Individual Health Insurance Contractual Provisions (2 of 5)

  • Conditionally Renewable Policy:

    • The policyholder may renew until a specified age; however, the insurer may refuse renewal under specified situations.

  • Nonrenewable Policies:

    • Expire at the end of their protection period without contractual renewal rights.

  • As of 2014, guaranteed issue and renewal are mandatory for applicants.

Individual Health Insurance Contractual Provisions (3 of 5)

  • Uniform Individual Accident and Sickness Policy Provisions Act:

    • Requires certain provisions in all individual health insurance policies:

    • Entire contract includes the policy, application, and riders.

    • Time limit on defenses states that after two years in force, misstatements (except fraud) cannot void the policy or deny claims.

    • Grace period: 31-day interval post due-date for premium payment.

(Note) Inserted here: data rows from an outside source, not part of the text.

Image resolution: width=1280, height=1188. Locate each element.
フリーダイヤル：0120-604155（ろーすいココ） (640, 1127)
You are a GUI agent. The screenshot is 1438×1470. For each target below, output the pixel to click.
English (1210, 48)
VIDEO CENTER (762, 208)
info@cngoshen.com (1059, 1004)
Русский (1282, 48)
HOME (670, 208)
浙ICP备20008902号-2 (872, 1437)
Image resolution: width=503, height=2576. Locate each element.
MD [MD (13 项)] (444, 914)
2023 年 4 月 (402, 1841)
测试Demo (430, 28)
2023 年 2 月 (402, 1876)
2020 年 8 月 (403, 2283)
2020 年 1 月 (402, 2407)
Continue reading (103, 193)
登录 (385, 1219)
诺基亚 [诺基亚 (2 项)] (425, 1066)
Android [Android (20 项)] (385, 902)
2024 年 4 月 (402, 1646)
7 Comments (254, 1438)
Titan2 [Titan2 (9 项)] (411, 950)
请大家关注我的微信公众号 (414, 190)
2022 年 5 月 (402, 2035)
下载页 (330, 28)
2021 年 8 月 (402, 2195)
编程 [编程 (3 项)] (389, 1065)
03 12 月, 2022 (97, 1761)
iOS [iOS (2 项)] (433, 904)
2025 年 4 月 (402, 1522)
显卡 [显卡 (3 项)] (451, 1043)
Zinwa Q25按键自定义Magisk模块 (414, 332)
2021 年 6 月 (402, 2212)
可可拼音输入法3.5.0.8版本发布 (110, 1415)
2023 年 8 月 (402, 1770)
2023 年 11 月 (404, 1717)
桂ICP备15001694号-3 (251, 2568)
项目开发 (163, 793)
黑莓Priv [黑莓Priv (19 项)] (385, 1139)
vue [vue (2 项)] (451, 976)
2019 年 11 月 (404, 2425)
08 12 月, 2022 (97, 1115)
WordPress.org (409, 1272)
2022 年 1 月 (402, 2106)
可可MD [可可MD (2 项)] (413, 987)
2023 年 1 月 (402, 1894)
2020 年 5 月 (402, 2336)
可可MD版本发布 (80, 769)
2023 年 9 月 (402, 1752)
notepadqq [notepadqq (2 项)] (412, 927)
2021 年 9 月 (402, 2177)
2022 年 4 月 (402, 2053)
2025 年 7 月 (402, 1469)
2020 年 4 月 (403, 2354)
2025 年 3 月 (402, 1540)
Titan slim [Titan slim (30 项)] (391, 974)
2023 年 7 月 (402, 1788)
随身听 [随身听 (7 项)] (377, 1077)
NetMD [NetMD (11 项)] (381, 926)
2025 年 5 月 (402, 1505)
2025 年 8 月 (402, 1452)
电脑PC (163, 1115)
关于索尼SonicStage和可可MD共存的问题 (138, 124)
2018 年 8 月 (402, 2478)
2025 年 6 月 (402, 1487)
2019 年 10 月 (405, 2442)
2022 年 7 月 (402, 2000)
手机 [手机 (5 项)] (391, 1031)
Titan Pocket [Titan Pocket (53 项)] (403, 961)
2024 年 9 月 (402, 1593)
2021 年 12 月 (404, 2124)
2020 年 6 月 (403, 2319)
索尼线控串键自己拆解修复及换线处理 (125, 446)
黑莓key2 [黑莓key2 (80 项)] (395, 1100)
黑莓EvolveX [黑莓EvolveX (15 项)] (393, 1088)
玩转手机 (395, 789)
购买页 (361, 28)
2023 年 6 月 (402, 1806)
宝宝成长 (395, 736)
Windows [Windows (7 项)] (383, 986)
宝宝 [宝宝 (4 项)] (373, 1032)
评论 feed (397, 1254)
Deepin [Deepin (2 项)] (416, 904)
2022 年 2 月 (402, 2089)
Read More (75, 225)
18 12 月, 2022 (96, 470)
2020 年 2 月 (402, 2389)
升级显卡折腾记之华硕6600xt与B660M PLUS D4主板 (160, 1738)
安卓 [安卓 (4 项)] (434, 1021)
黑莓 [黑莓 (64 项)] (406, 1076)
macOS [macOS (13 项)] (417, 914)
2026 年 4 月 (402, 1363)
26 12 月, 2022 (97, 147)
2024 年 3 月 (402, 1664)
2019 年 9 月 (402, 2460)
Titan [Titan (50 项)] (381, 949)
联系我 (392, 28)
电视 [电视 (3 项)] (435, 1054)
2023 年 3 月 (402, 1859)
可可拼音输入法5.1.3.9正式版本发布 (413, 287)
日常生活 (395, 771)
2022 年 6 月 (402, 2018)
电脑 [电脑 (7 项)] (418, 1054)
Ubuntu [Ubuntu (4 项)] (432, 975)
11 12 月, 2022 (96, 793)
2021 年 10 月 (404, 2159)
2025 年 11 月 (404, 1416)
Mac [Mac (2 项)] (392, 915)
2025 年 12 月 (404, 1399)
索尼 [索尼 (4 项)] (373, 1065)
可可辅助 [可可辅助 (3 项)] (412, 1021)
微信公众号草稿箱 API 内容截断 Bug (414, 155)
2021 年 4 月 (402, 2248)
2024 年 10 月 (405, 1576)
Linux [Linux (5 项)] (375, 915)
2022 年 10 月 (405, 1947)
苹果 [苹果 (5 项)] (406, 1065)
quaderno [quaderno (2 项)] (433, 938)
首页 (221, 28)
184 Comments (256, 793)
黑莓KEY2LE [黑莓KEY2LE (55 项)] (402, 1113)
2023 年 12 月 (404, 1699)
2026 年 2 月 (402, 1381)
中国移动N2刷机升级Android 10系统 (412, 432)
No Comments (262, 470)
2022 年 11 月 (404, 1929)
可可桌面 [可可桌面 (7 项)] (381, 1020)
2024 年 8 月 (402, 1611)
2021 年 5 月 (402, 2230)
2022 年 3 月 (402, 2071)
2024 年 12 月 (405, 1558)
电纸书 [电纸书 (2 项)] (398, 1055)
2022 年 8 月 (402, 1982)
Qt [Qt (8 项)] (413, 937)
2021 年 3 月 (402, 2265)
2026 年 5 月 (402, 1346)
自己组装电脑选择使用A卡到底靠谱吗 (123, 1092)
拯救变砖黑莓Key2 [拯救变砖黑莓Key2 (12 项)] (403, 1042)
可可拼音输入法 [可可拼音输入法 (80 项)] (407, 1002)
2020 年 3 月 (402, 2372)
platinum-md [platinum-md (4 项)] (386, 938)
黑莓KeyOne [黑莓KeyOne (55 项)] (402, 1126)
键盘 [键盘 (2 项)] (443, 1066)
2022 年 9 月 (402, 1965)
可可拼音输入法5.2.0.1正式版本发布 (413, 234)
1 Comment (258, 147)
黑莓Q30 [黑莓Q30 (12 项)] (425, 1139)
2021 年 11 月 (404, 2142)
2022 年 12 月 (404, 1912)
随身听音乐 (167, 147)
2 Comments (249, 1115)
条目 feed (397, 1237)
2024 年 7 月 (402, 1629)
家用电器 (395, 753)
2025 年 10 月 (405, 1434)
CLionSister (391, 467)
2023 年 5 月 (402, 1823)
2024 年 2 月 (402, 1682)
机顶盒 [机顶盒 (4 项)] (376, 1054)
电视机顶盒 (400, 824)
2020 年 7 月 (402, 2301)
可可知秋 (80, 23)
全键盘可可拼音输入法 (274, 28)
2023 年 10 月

Individual Health Insurance Contractual Provisions (4 of 5)

  • Key Provisions Include:

    • Reinstatement Provision:

    • Allows for reactivation of lapsing policies.

    • Notice of Claim Provision:

    • Policyholders must inform the insurer of covered losses within 20 days.

    • Claim Forms Provision:

    • Insurers must send claim forms within 15 days upon notice of a claim.

    • Proof-of-Loss Provision:

    • Must provide written proof within 90 days post-incident.

    • Time of Payment of Claims Provision:

    • Insurers must settle claims immediately after proof is validated.

Individual Health Insurance Contractual Provisions (5 of 5)

  • Additional Provisions:

    • Payment of Claims:

    • Death benefits are channeled to the beneficiary.

    • Physical Exam and Autopsy Provision:

    • Allows insurer assessments at their expense during active claims.

    • Legal Action Provision:

    • Legal actions against insurers can only commence 60 days after proof is provided.

    • Change of Beneficiary Provision:

    • Irrevocable beneficiary designations require prior consent for changes.